Retype every line of the records below verbatim, omitting the pictures.

[Stored records]
━━━━━━━━━━━━━━━━━━━━

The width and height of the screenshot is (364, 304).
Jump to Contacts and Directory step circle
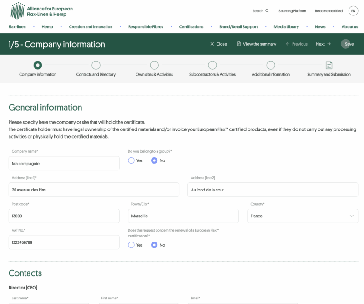point(96,65)
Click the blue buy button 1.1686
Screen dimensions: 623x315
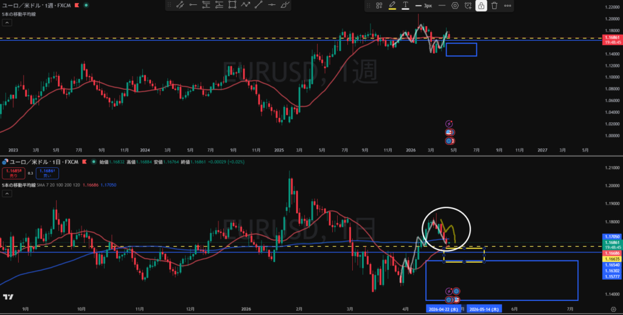pos(47,173)
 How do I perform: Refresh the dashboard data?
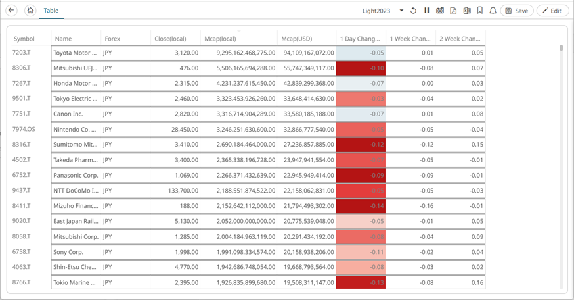(413, 11)
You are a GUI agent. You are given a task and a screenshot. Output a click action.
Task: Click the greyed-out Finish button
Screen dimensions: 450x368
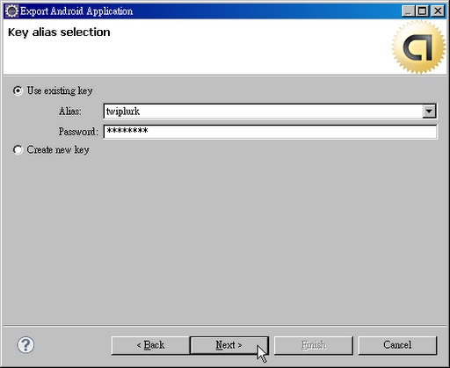coord(314,345)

━━━━━━━━━━━━━━━━━━━━

Task answer =
The width and height of the screenshot is (364, 304).
Jump to Contacts and Directory step circle
point(96,65)
Click the blue buy button 1.1686
Screen dimensions: 623x315
pos(47,173)
 How do I perform: Refresh the dashboard data?
(413, 11)
You are a GUI agent. You are given a task and a screenshot. Output a click action.
Task: Click the greyed-out Finish button
Screen dimensions: 450x368
coord(314,345)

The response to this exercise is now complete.